Webinator 2 problems with robots.txt

User avatar
Thunderstone
Site Admin
Posts: 2504
Joined: Wed Jun 07, 2000 6:20 pm

Webinator 2 problems with robots.txt

Post by Thunderstone »



I've recently walked about 400 Sites on the net and am now tring to track
down the indiviual sites that excluded my webinator robot because of
the robots.txt file. I saw the warnings pop up on the screen when I did
the walks but no where are they in the gw.log or error table.
I might be able to log them with standard our our standard error but
but I though that these messages should be in the gw.log since they are
not errors but something that happend during the walks.

Dan McHugh
Webmaster@osstf.on.ca

P.S. If you wan't to see what almost 400 sites look like with webinator on
a sparcstation 5 with 64 Meg of ram check it out at:

http://www.osstf.on.ca/cgi-bin/texis/we ... nionsearch



User avatar
Thunderstone
Site Admin
Posts: 2504
Joined: Wed Jun 07, 2000 6:20 pm

Webinator 2 problems with robots.txt

Post by Thunderstone »




You must have had verbosity turned up to see any warnings about
exclusion by robots.txt. gw normally only talks about robots.txt when it's
fetching it, not when pages are excluded by it.

Exclusion by robots.txt is not considered an error.

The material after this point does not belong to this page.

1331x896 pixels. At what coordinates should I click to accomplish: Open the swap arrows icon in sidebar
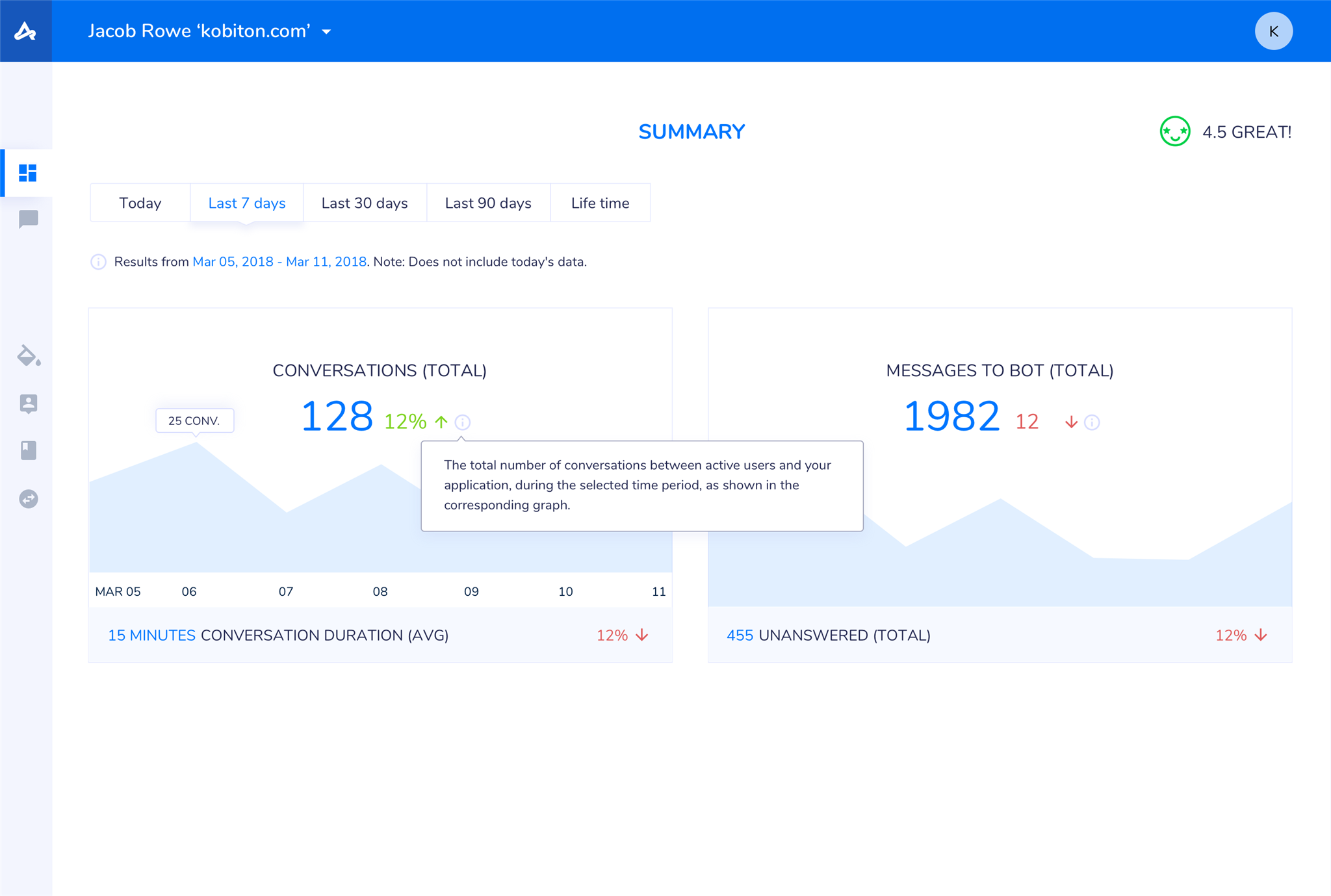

It is just like
excluding with -x and is not generally reported or recorded.
You would have to capture the verbose messages you saw or revisit
all of the sites and get just their robots.txt.

You could collect all of the robots.txt files into a database with something
like the following for each site:
gw -drobots http://www.a_site.com/robots.txt
You could then review the Url and Body field using SQL select statements.
Or you could use the Vortex <fetch> command
(http://index.thunderstone.com/vortexman/node91.html) to fetch them.
Then process or store them as desired.

Most sites that have robots.txt have it for a good reason. They want to keep
walkers out of big and/or dynamic spaces. You should generally respect them.
They don't often block walkers from the whole site.